Both state insurance regulators and corporate treasurers "are moving away" from enforcement actions against insurers, i.e., imposing huge fines and dictates on use of the Social Security Death Master File (DMF), on unclaimed property issues, a lawyer and former insurance commissioner says.
Instead, "most of the focus is on legislation at this time," said Mary Jo Hudson, a former Ohio insurance director and a partner at Bailey Cavalieri LLC, in Columbus. Hudson made her comments at a panel discussion Sunday on unclaimed property that was part of the annual conference of the American Council of Life Insurers. It is being held at the JW Marriott Hotel in downtown Washington, D.C.
Hudson said that there "are a couple of cases going on and the active cases involve larger companies," but, in general, "most of the insurance departments have pulled back from enforcement."
"Likewise, the unclaimed property regulators, the treasurers, have pulled back as well," she said. But, Hudson said, that pullback does not disguise the fact that the wholesale enforcement actions constitute "a dark period for insurance regulation, a very, very rough time."
That period, dating from 2009, saw enforcement actions by state insurance regulators based on allegations that use of the DMF "asymmetrically," that is, its use by insurers only to determine if someone has died in order to end payments under guaranty riders in variable annuity contracts constitutes a deceptive practices and mandates that insurers use the DMF frequently to determine whether a policyholder has died.
At no time, said Hudson directly and in a paper she co-authored from the American Council of Life Insurers has "the insured's date of death been used or even considered as an alternative dormancy trigger," that is, a mandate for the insurer to turn over the proceeds to a state under unclaimed property laws.
Likewise, she said, "no insurance code provision has required life insurers to affirmatively seek to determine whether or not their insureds were deceased for unclaimed property due diligence or reporting purposes."
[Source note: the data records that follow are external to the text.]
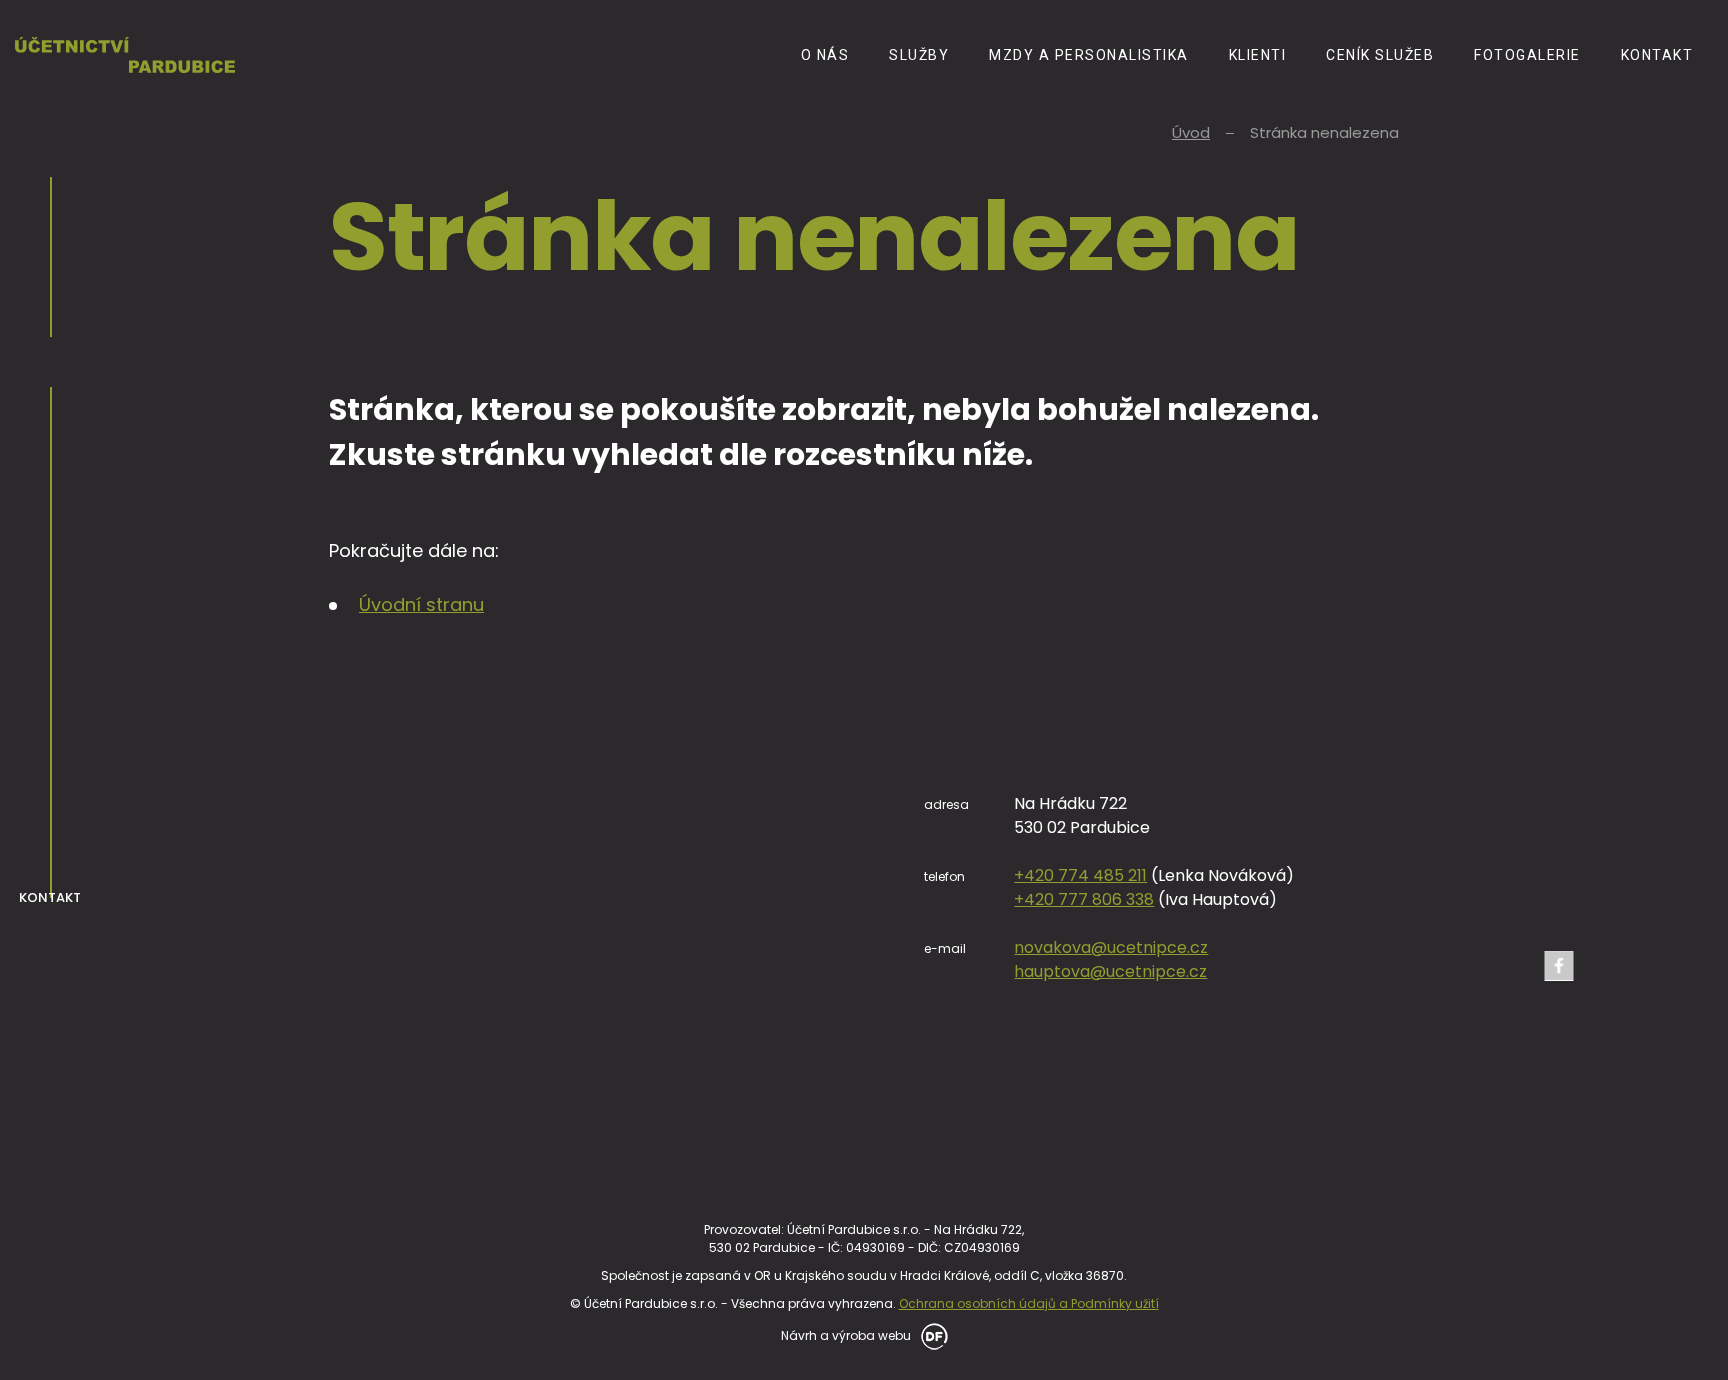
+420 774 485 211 (1080, 875)
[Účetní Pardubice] (125, 54)
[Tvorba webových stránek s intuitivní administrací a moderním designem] (931, 1334)
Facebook (1559, 966)
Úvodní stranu (421, 604)
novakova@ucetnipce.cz (1111, 947)
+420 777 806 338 (1084, 899)
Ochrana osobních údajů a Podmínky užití (1029, 1303)
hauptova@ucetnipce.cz (1110, 971)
"The background," explained George Keiser, a Republican state legislator from North Dakota and another panelist, is that in 2008 and 2009, "most states were in financial difficulty, there were proprietary programs and all, and the companies that developers those programs went to the state treasurers and said, 'we can generate a lot of money for your state'," Keiser said.
He added that, "And those state treasurers ran to the governors, and the governors said, 'my goodness, there is a gold mine out there you need to mine it; go after it'. That is what really started the process."
As a key player in the National Conference of Insurance Legislators (NCOIL), Keiser is playing a role in the current NCOIL effort to revise the Unclaimed Property Benefits Act model law NCOIL developed several years and which has been acted fully or in revised form in 16 states.